2. Mr Harrington does not seem to realise it, but his alternative description of Islamism as ‘complex, often confused’ also applies to white extremism. The BNP can appear a leftish party to white working class voters. It doesn’t specifically advocate violence, while its rivals do. Some European neo-Nazi parties have a Jew obsession which matches that of the Muslim Brotherhood. Others are against all immigrants regardless of colours or creed. Yet more are primarily Islamophobic. Mr Harrington sounds as if he thinks he is making an original point when he says that far right politics – if he will allow us to call it far right politics – isn’t simple. I’m sorry to be the one who has to break the news to him, but everyone who knows the histories of Europe in the Thirties and of radical Islam since 1979 doesn’t need to be told that fascism comes in many confused forms. How could such inchoate and irrational movements be anything other than complicated?

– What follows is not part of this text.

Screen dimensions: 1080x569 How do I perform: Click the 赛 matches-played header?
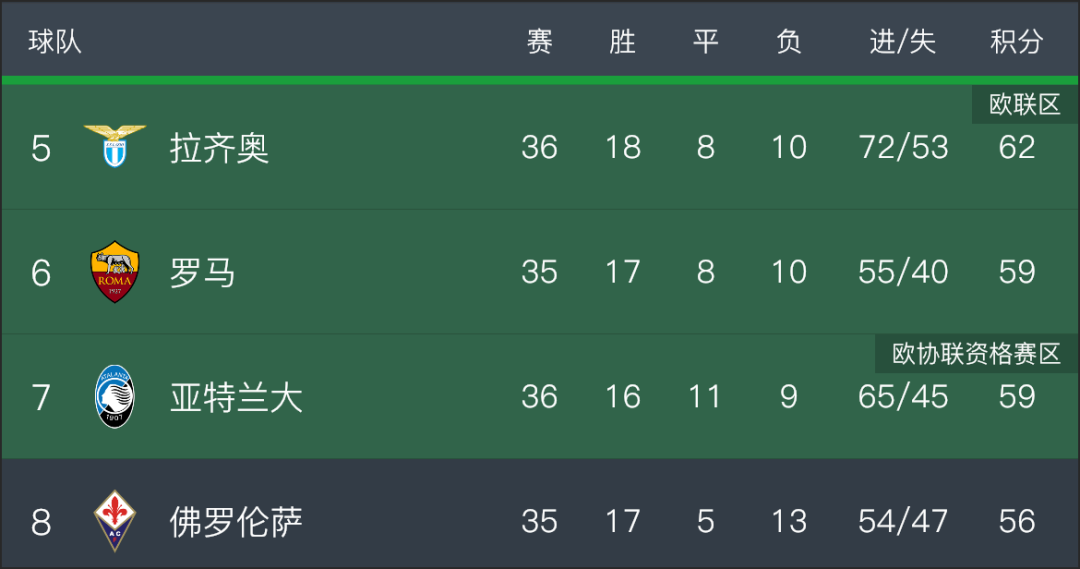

3. The real question is how to confront them. Demos says it is slyly using one brand of Islamism to fight another. Will Demos employ the same cunning plan against the white far right? Given that the BNP, like the Muslim Brotherhood and Jamaat, does not specifically advocate communal violence, but merely, like the Muslim Brotherhood and Jamaat, is at the beginning of a continuum whose terminus is psychopathic hatred, surely Demos should attend BNP rallies and host BNP debates. After all, like the Muslim Brotherhood and Jamaat, the BNP has a constituency in Britain.

4. My tentative guess, however, is that Demos wouldn’t go near the BNP. When it comes to whites it has the sense to understand that you don’t defeat one form of malignant ideology by promoting another. For the sake of the white working class above all else, you take on all those who would manipulate and exploit it.

5 Why, then, doesn’t Demos treat brown-skinned British citizens with the same consideration? Does it ever stop to think what it is doing to them? The political failure and scandal of our times lies in the inability of British Muslims, who share the values of the liberal-left, to ask white liberal-leftists for comradely support. In Mr Harrington’s world of London think tanks Muslim leftists have more chance of receiving a fair hearing from the Conservatives at Policy Exchange than the nominal leftists at Demos. They may find the Tories hard going, but at least they are not in bed with their enemies.

6. Mr Harrington protests that Demos is not collaborating. He tells Harry’s Place that ‘we need to take the values we, and so many Muslims and non-Muslims, share as liberals and wage a battle against those values that make us deeply uncomfortable.’ He’ right, of course. But nowhere does he explain where and how he and his colleagues are joining the battle. As with the liberal press, Liberal Democrats, a section of the Labour Party, the Met, the West Midlands Police, the BBC, a part of the Civil Service, the Crown Prosecution Service, the Lord Chief Justice and His Grace, the Archbishop of Canterbury, Demos can offer no evidence that it is making a principled stand rather than blindly wandering into a woozy ‘dialogue’.

When supporters of appeasement in the Foreign Office told Sir Derek Plumbly, the British ambassador to Egypt, that he too must ‘engage’ with the Muslim Brotherhood in 2005, he made the best criticism I’ve heard of the vacuity of the strategy. He replied that he detected a tendency in the liberal establishment, ‘for us to be drawn towards engagement for its own sake; to confuse “engaging with the Islamic world” with “engaging with Islamism”; and to play down the very real downsides for us in terms of the Islamists’ likely foreign and social policies, should they actually achieve power in countries such as Egypt’.

7. The final possibility is that Mr Harrington and all those like him are not confronting radical Islam or offering it tea, sympathy and engagement but negotiating with it. If so, Demos needs to say what is on the table. Women’s rights? The Jews, the gays, the apostates, the free thinkers, the secularists, the liberals, the democrats? The Muslim Brotherhood is a subtle and skilled organisation as well as a repellent one. No one deals with it without paying a price.